- _Work request_: What is needed is a word-for-word copy of the lines below from the one with "Screen dimensions: 800x470" through the one with "Screen dimensions: 1225x980", both included, with every picture left out.

*** Opening of Input for this task ***

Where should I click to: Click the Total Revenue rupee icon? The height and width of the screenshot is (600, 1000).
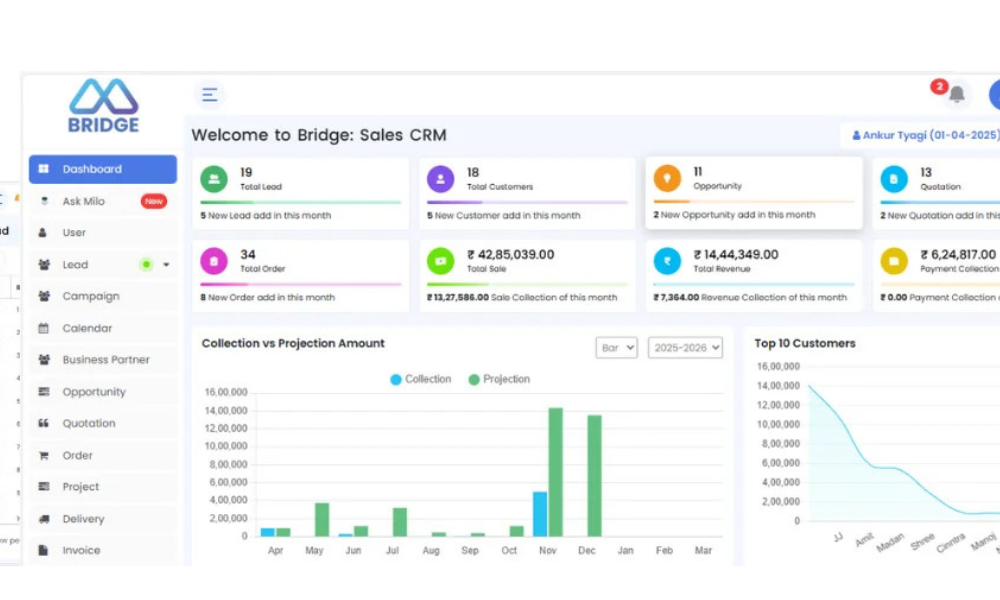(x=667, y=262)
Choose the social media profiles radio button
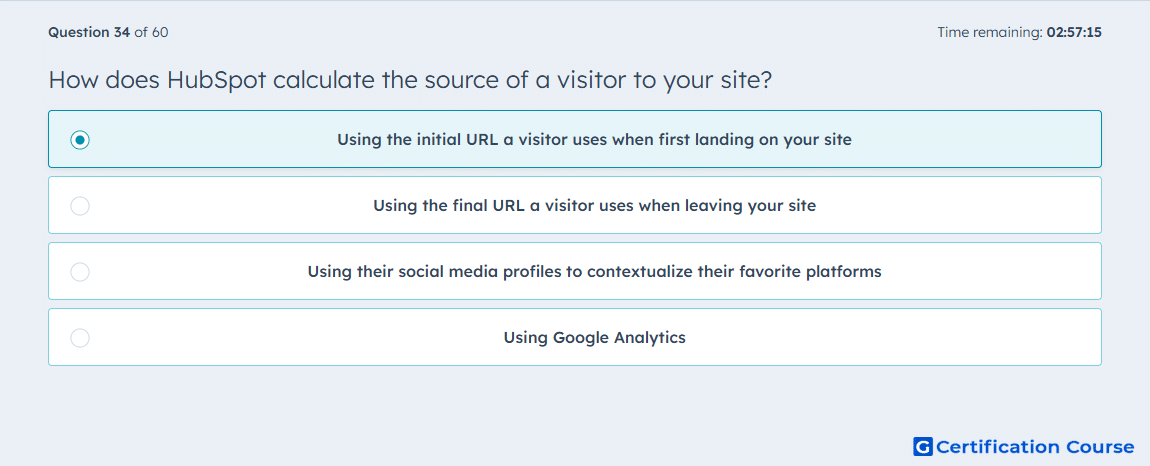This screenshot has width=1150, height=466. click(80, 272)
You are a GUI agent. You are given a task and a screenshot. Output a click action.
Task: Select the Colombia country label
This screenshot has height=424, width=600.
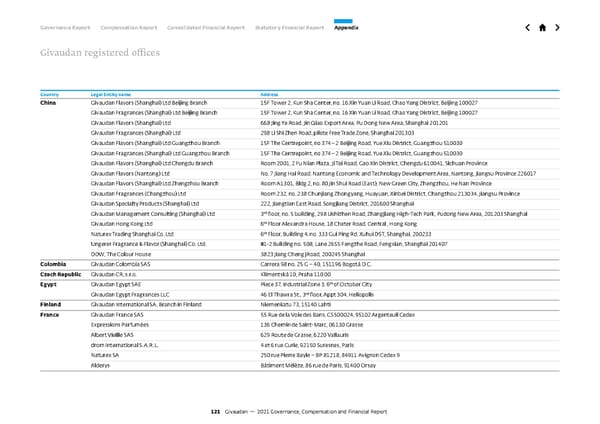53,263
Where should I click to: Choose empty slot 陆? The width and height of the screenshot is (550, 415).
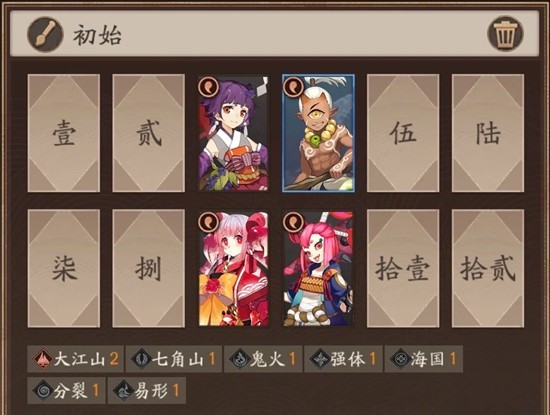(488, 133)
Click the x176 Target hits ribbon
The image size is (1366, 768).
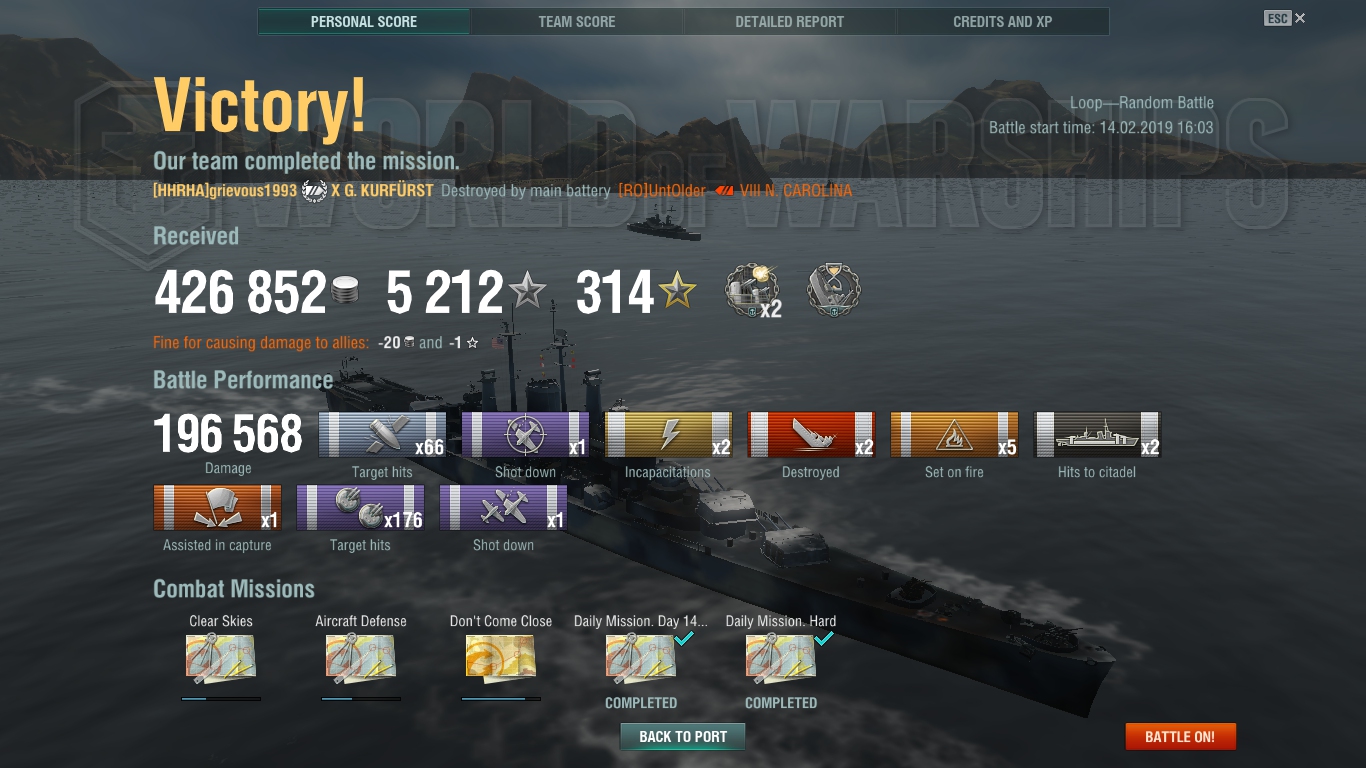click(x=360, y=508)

*** Close of Input for this task ***
*** Opening of Input for this task ***

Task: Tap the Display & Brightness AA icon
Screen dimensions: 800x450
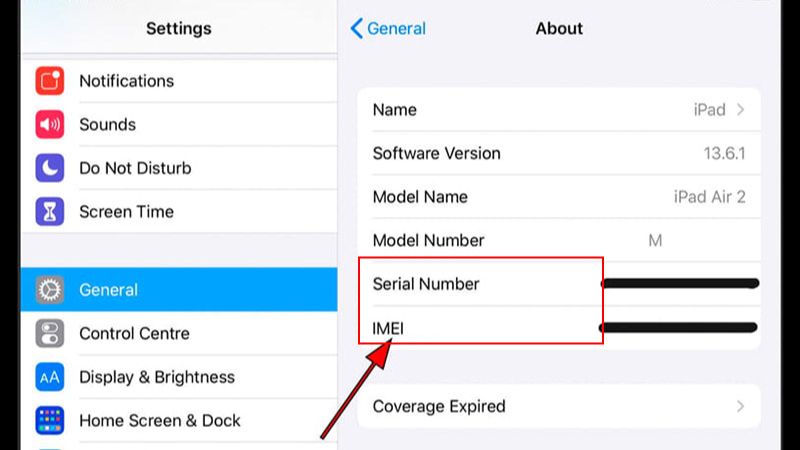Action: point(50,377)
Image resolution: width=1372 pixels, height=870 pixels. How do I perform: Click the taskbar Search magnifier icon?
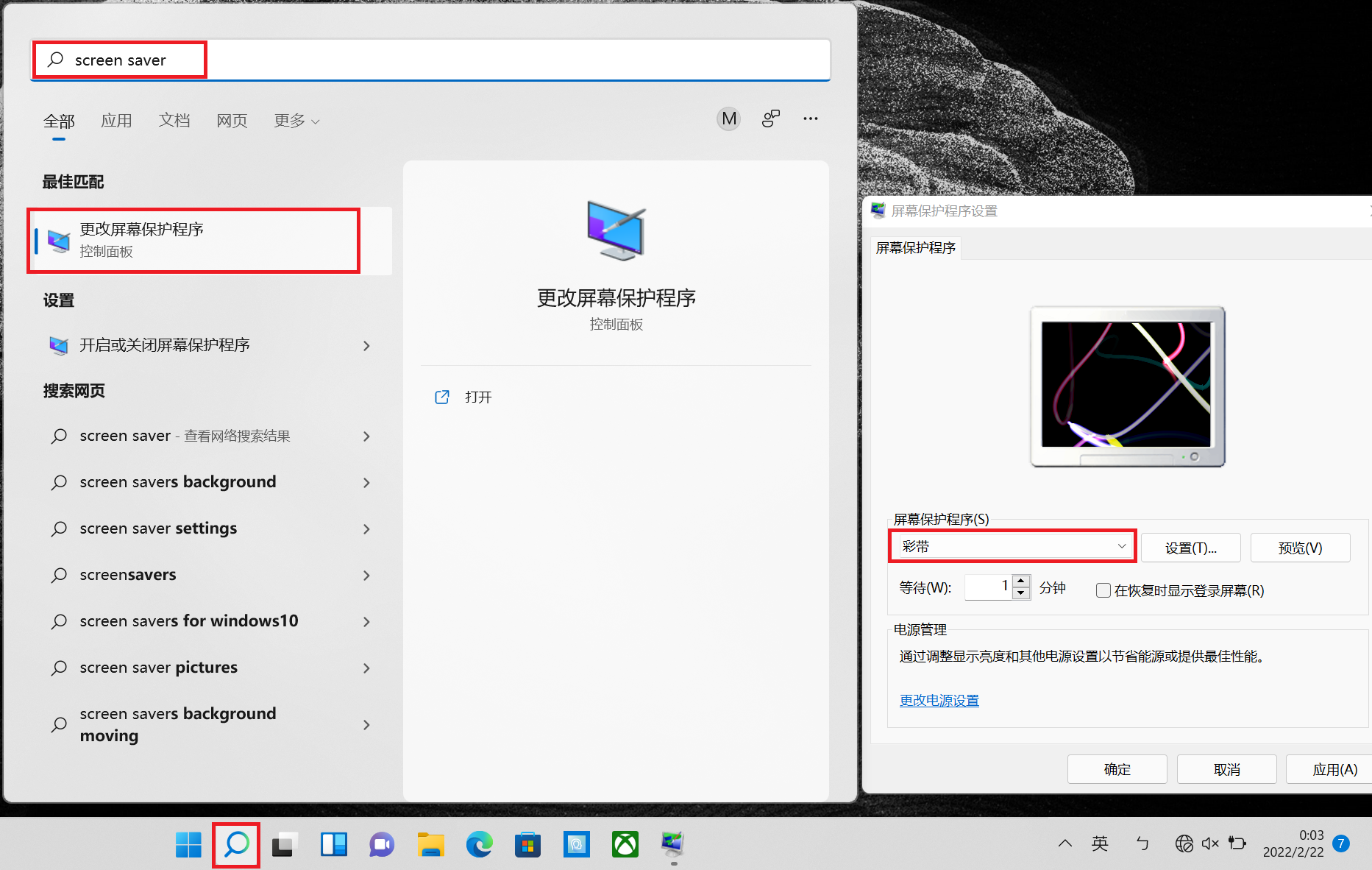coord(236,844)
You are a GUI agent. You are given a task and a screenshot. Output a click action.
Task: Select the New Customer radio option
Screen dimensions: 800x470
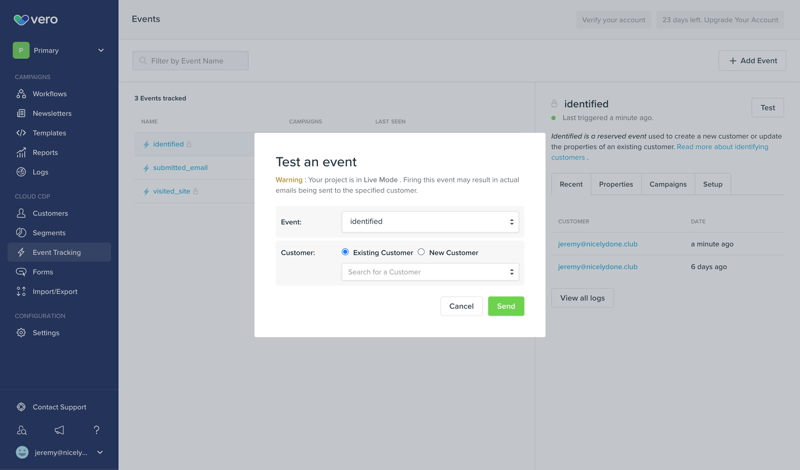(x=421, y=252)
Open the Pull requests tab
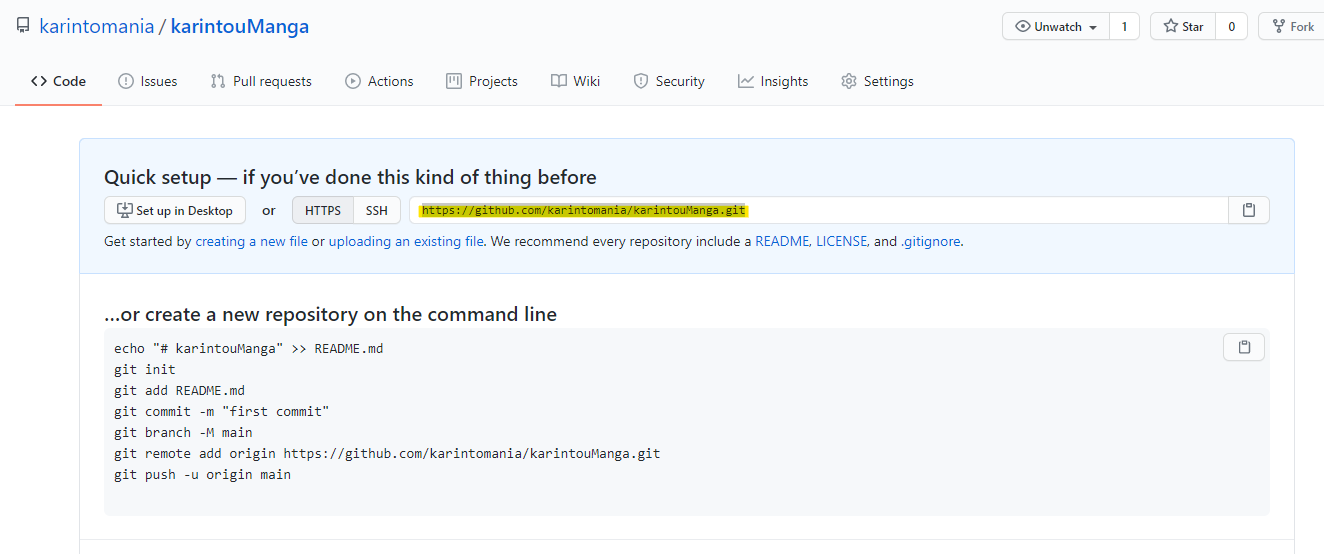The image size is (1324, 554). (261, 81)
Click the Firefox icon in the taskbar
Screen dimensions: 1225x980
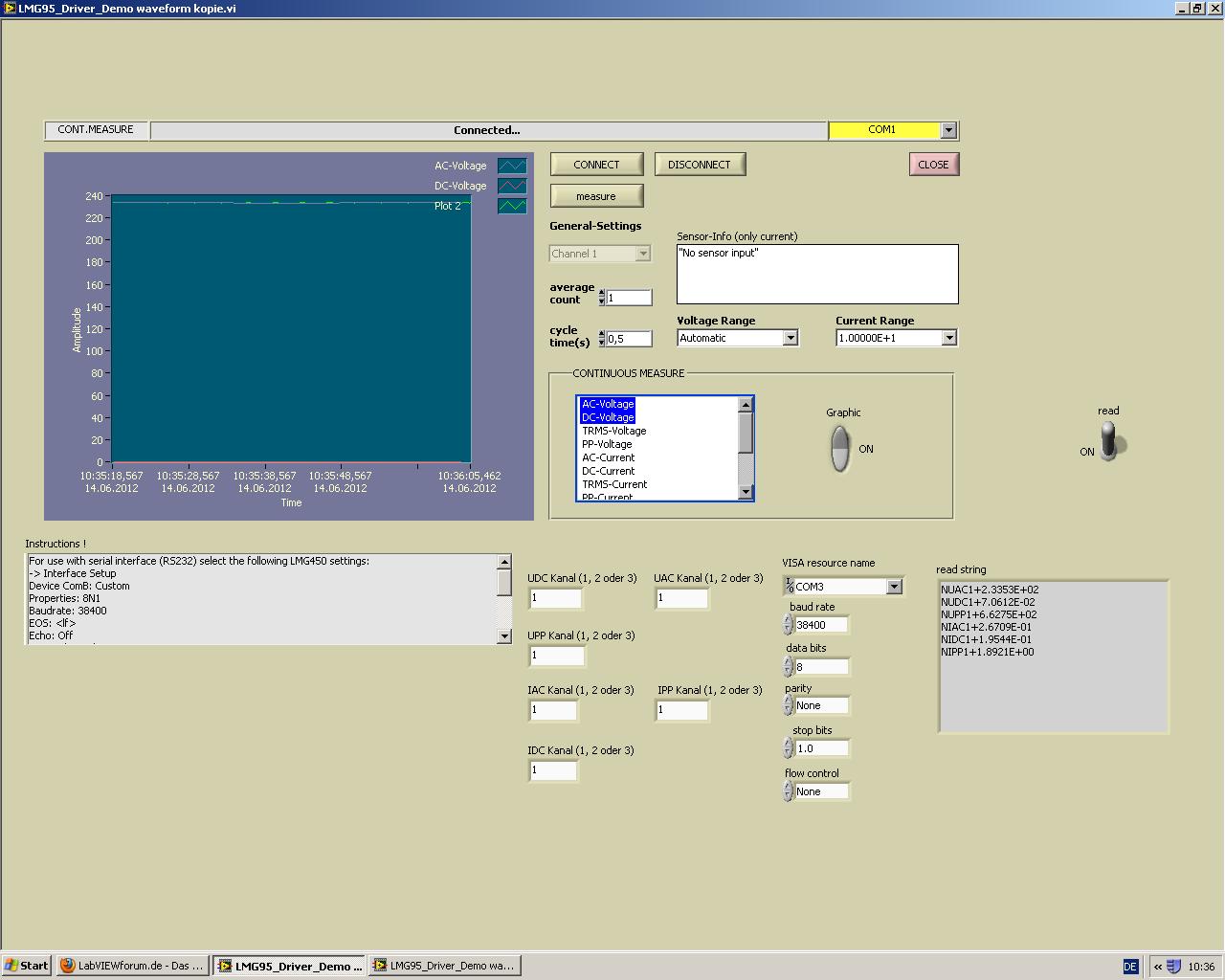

*** Close of Input for this task ***

- _Result_:
Screen dimensions: 800x470
(x=421, y=252)
Open the Pull requests tab
The image size is (1324, 554). (261, 81)
Click the Firefox icon in the taskbar
Screen dimensions: 1225x980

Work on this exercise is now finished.